I don't see a thread started on the NYT article about GM selling telematics info to LexisNexis which is then being sold to insurance companies. From the article:
Upon Mr. Dahl’s request, LexisNexis sent him a 258-page “consumer disclosure report" ...
What it contained stunned him: more than 130 pages detailing each time he or his wife had driven the Bolt over the previous six months. It included the dates of 640 trips, their start and end times, the distance driven and an accounting of any speeding, hard braking or sharp accelerations. The only thing it didn’t have is where they had driven the car.
On a Thursday morning in June for example, the car had been driven 7.33 miles in 18 minutes; there had been two rapid accelerations and two incidents of hard braking.
According to the report, the trip details had been provided by General Motors — the manufacturer of the Chevy Bolt. LexisNexis analyzed that driving data to create a risk score “for insurers to use as one factor of many to create more personalized insurance coverage,” according to a LexisNexis spokesman, Dean Carney. Eight insurance companies had requested information about Mr. Dahl from LexisNexis over the previous month.

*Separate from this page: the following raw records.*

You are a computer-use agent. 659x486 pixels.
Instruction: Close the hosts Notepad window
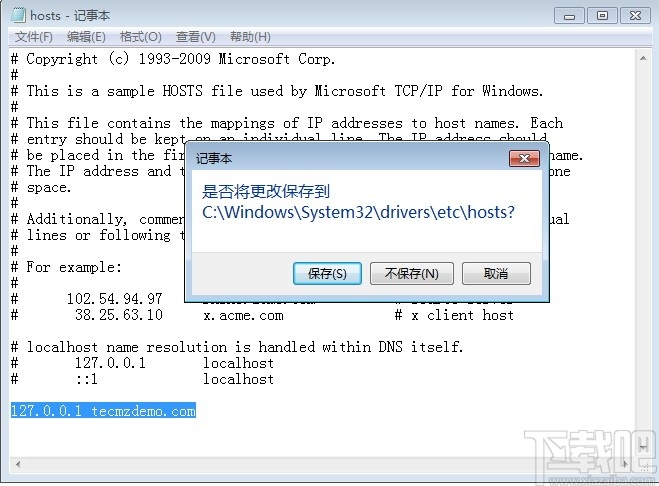635,16
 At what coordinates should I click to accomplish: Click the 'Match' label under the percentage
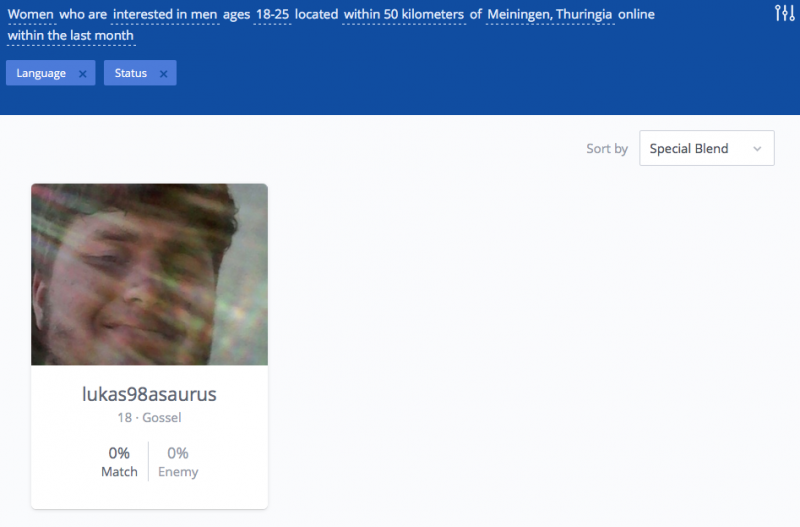point(119,472)
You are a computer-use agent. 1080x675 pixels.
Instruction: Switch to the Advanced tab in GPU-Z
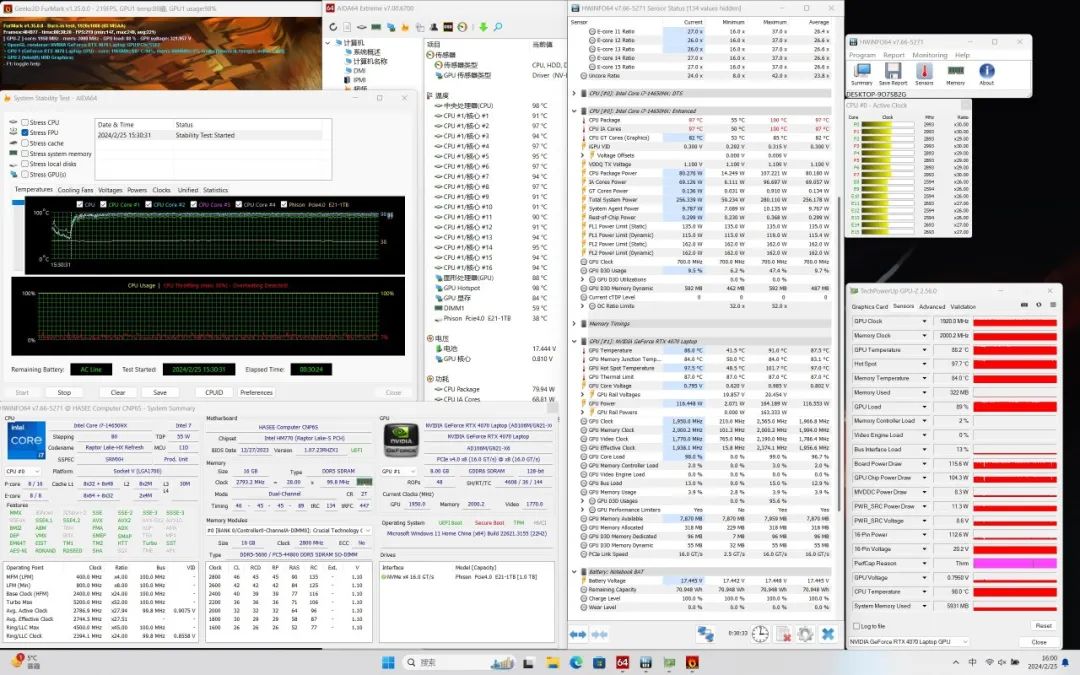click(931, 307)

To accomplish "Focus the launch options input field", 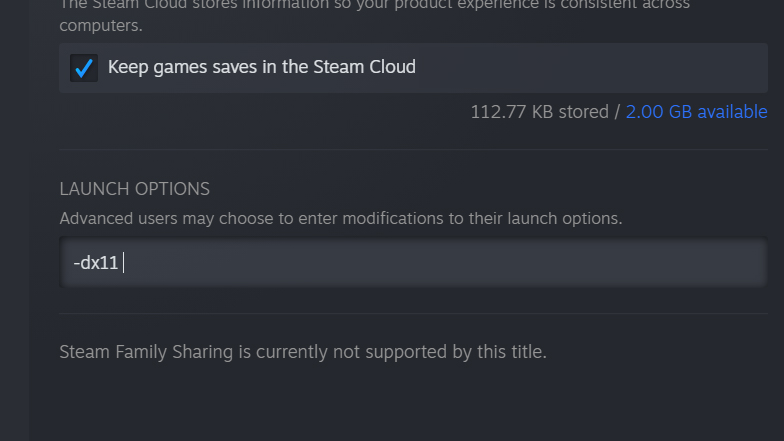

And there's been a long running thread on the Camaro forum: https://www.camaro6.com/forums/showthread.php?t=622276 as well as the Mozilla Foundation report from last September: https://foundation.mozilla.org/en/blog/privacy-nightmare-on-wheels-every-car-brand-reviewed-by-mozilla-including-ford-volkswagen-and-toyota-flunks-privacy-test/
Many of the people affected by this never opted in or agreed to be tracked. Apparently it's not unusual for the dealers to "helpfully" enable these features for their customers. I'm staying with pre-network enabled cars for as long as I can. You'll have to pry my cold dead hands from the steering wheel...
EDIT: Found the thread over in Off Topic. Didn't look there, seems pretty On Topic to me.